英文:
Bash cannot process git output one-by-one, items stuck together
问题
我试图运行以下脚本:
Changed_Files=$(git diff --diff-filter=dr --name-only origin/main..."$My_branch" | grep '^\s*foo/')
for file in "${Changed_Files[@]}"; do
subdir=$(echo "$file" | cut -d / -f 2)
if [[ "$subdir" == "bar1" ]]; then
func1 "$file"
else
echo ("Error")
exit(1)
fi
done
示例 `Changed_Files`:
foo/bar1/file1.json
foo/bar1/file2.json
**预期结果:**
`func1` 会在两个文件上运行。
**实际结果:**
脚本退出,因为 `subdir` 评估为 `bar1 bar1`。
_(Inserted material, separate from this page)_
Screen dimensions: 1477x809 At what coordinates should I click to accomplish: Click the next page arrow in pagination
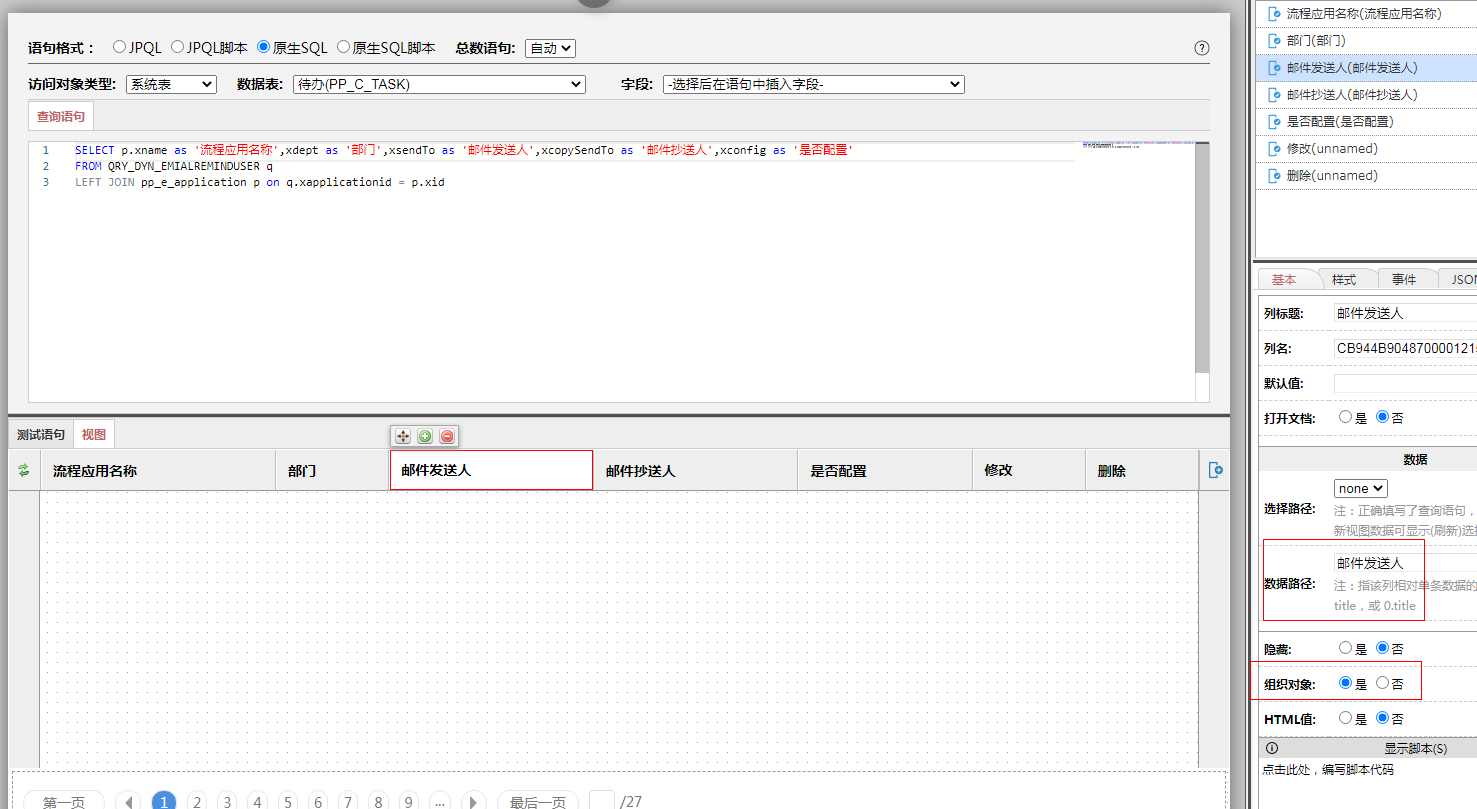(472, 800)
而不是逐个处理文件,变量 `file` 将始终包含来自 `git diff` 的整个结果列表。
我还尝试了
for i in "${!Changed_Files[@]}"; do
file="${Changed_Files[$i]}"
...
但这会产生相同的结果。如何逐个处理从 `git diff` 返回的项目,而不是将整个输出粘在一起?
英文:
I'm trying to run a script like below:
Changed_Files=$(git diff --diff-filter=dr --name-only origin/main..."$My_branch" | grep '^\s*foo/')
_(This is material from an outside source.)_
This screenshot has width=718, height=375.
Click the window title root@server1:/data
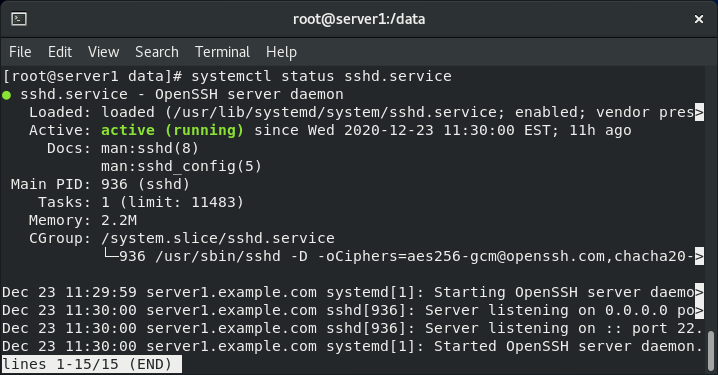[x=359, y=19]
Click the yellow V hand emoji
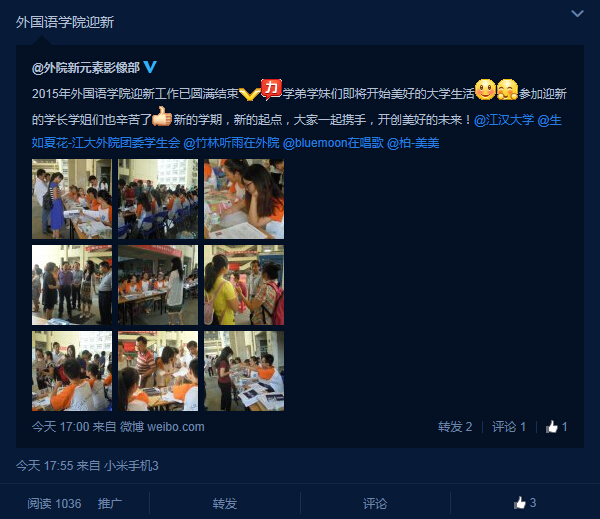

for file in "${Changed_Files[@]}"; do
subdir=$(echo "$file" | cut -d / -f 2)
if [[ "$subdir" == "bar1" ]]; then
func1 "$file"
else
echo ("Error")
exit(1)
fi
done
Sample Changed_Files:
foo/bar1/file1.json
foo/bar1/file2.json
Expected Result:
func1 gets run on both files.
Actual Result:
The script exits because subdir evaluates to bar1 bar1. Instead of processing the files one-by-one, the variable file will always contain the entire list of results from git diff.
I also tried
for i in "${!Changed_Files[@]}"; do
file="${Changed_Files[$i]}"
...
But this gives the same result. How can I process items returned from git diff one-by-one instead of the entire output stuck together?
答案1
得分: 1
引发描述症状的问题是,您将输出存储在字符串中,而不是数组中。
在bash 4.x及更高版本中修复的正确方法是:
readarray -t Changed_Files < <(git diff --diff-filter=dr --name-only origin/main..."$My_branch" | grep '^\s*foo/')
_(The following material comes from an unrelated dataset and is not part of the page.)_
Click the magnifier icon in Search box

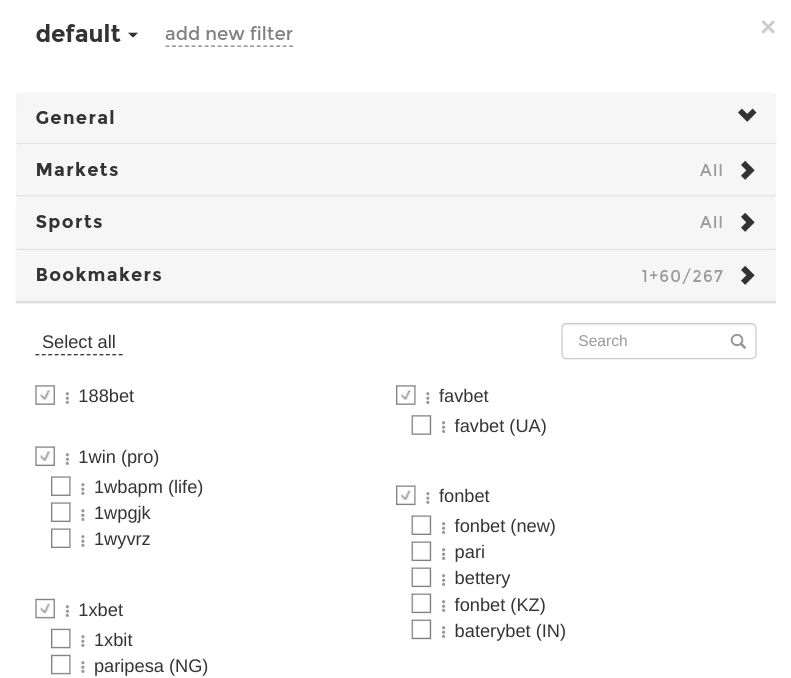click(x=738, y=341)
但不要完全按照给定的方式使用:\s是PCRE扩展,而符合POSIX标准的grep实现不一定支持它。请改用[[:space:]]代替。
如果您需要支持bash 3.x(例如,与MacOS一起提供的版本),您可以考虑完全重写为本机shell,不依赖于除git diff之外的任何外部工具:
# feature needed for +( ) to work; in older bash releases, even needed in PEs
shopt -s extglob
parentDirTgt=foo # 原始代码中正在查找的内容
errors_seen=0
while IFS=/ read -r parentDir subDir rest <&3; do # fd 3 has "git diff" output
parentDir=${parentDir##+([[:space:]])} # 去掉前导空格
[[ $parentDir = $parentDirTgt ]] || continue # 跳过不在父目录下的文件
[[ $rest ]] || continue # 跳过不在两个目录层下的文件
file=$parentDir/$subDir/$rest # 重建完整的文件名
case $subDir in # 根据子目录层进行分支
bar1) func1 "$file";; # 对于目录foo/bar1,调用函数func1
*) echo "Ignoring change in unrecognized subdirectory $subDir" >&2
errors_seen=1;;
esac
done 3< <(git diff --diff-filter=dr --name-only origin/main..."$My_branch")
exit "$errors_seen"
这可能需要一些解释。
while read循环的做法在BashFAQ #1中有详细介绍。我们不是将每行读入一个变量中,而是在/上拆分,并读入三个变量:parentDir、subDir和rest(包含第二个/后的所有内容)。- 使用
<( )而不是|将git diff连接到循环的原因在BashFAQ #24中有描述。 - 使用
+([[:space:]])是一个extglob,它匹配尽可能多的空格,用于${var##pattern}参数扩展的上下文,以从变量内容的开头删除最长可能匹配的模式。 - 文件描述符3用于使
func1中尝试从stdin读取的任何内容实际上从原始stdin而不是git diff输出中读取。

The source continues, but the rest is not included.